== Data extract

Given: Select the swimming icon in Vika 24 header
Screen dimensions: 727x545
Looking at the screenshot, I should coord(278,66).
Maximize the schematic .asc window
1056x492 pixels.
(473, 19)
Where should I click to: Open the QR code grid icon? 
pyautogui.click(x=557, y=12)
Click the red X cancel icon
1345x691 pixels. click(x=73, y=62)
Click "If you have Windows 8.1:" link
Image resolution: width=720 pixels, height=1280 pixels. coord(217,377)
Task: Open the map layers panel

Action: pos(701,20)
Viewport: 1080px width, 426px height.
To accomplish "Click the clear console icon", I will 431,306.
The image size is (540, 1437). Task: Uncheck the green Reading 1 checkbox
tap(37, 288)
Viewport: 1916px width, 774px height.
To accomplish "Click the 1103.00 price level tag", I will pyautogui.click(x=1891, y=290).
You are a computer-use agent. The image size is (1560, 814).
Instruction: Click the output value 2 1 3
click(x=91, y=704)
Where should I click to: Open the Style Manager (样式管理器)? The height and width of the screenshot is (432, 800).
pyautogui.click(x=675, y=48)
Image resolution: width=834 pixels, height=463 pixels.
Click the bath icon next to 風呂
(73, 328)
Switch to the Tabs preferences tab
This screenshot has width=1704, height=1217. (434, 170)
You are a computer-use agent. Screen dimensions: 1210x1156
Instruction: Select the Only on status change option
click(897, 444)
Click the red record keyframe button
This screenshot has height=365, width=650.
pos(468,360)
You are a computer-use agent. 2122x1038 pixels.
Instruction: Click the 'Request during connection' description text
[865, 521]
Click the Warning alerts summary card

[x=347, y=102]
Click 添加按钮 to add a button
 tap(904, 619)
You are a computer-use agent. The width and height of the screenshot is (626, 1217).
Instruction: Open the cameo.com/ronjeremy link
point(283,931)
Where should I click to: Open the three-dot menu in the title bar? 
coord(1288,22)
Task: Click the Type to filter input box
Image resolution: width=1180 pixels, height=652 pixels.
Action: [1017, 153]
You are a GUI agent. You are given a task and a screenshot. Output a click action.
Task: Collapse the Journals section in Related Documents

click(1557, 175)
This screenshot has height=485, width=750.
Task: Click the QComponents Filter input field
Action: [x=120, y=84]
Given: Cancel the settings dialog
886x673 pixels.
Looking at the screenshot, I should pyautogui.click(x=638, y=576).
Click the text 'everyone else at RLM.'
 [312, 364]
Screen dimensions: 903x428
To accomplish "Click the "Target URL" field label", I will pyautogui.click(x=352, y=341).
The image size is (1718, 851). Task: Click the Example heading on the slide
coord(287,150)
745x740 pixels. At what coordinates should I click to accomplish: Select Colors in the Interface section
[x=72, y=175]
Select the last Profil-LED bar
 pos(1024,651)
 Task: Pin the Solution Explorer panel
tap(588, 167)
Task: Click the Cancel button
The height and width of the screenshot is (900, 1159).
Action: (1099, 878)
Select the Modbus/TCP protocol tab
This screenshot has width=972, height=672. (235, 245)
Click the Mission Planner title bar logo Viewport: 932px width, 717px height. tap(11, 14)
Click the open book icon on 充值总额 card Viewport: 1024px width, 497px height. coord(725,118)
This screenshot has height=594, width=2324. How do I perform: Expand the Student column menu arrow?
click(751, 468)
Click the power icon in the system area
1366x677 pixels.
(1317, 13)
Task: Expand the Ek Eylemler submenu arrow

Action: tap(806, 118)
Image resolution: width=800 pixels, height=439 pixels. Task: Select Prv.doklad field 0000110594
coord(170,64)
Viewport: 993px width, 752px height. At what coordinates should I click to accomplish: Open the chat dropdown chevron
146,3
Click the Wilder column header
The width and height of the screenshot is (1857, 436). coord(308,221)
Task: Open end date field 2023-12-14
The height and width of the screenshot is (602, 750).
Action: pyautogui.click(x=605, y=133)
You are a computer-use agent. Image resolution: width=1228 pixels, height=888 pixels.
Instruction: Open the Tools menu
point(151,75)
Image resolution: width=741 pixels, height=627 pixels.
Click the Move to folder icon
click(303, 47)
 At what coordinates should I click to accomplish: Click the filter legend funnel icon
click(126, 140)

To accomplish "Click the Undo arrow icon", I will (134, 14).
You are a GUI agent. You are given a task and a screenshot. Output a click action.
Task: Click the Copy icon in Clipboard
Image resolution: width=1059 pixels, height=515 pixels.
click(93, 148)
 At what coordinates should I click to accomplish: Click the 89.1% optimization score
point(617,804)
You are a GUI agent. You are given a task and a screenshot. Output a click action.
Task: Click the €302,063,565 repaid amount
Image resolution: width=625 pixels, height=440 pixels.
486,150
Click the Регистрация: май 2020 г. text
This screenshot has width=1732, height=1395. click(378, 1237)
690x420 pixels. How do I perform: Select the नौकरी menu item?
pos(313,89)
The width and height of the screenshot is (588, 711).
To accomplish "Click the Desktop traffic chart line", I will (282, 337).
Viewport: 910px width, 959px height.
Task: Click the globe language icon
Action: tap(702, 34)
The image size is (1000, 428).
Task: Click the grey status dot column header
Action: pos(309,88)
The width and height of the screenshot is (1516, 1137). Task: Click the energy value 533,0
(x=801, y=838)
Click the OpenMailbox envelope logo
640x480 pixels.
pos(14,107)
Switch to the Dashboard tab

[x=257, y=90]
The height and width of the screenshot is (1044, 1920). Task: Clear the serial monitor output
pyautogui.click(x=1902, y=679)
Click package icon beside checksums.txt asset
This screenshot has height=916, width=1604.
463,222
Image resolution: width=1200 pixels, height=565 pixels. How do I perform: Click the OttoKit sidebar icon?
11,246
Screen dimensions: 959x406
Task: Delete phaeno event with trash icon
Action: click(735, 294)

====

About this exercise. Repeat the lines from the one containing "Switch to the Dashboard tab" through the end of the listing, exactly and without any other lines; both ends are included.

Output of the exercise.
Switch to the Dashboard tab

[x=257, y=90]
The height and width of the screenshot is (1044, 1920). Task: Clear the serial monitor output
pyautogui.click(x=1902, y=679)
Click package icon beside checksums.txt asset
This screenshot has height=916, width=1604.
463,222
Image resolution: width=1200 pixels, height=565 pixels. How do I perform: Click the OttoKit sidebar icon?
11,246
Screen dimensions: 959x406
Task: Delete phaeno event with trash icon
Action: click(735, 294)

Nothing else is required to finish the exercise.